Others insisted that she really wanted a baby, sometimes going so far as to suggest she simply didn’t realize that’s what she was really yearning for. In the NPR program, Patchett uses the analogy of missing keys.

It would be like if somebody said, “Your car keys are in the drawer.” And you go and you open the drawer, and not only are your car keys not in the drawer, there’s nothing in the drawer. The drawer is empty. And you come back and you say, “The keys aren’t in the drawer.” And they say, “no go back and look again. They are in the drawer.” And you go back and you open the drawer and it is empty. And that’s how I always felt. Like people were always saying to me, “Go back and look again. Examine the inner contents of your heart, you will find it.” And I never did.
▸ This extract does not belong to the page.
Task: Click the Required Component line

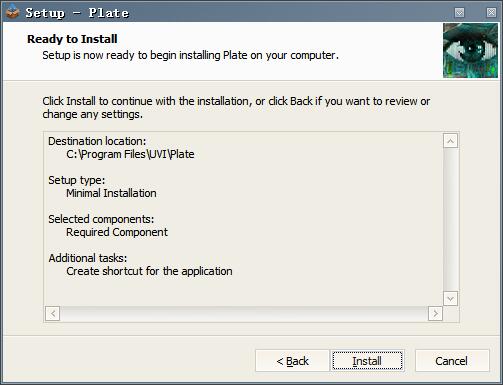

For the happily unmarried, happily childfree woman, reading Patchett’s collection is like finding a kindred spirit. At last, someone who understands! Someone who realizes that I’m not in denial, I’m not afraid. I just don’t want what I’m supposed to want.

Although the book at times seems like an unusual combination of autobiography and instructional essays, it’s a captivating look at the author’s life. Perhaps its fitting that the topics vary so widely, since in Patchett’s life, business and home life, personal journeys and public publications, are so closely entwined. This Is the Story of a Happy Marriage will be a welcomed read for anyone who is happily unmarried, or happily childfree, but is also a wonderful introduction to the spinster lifestyle for those who are uninitiated. I recommend reading it, and I recommend giving it to friends and family who don’t yet believe that anyone can be truly happy in this lifestyle. Ann Patchett makes our case well.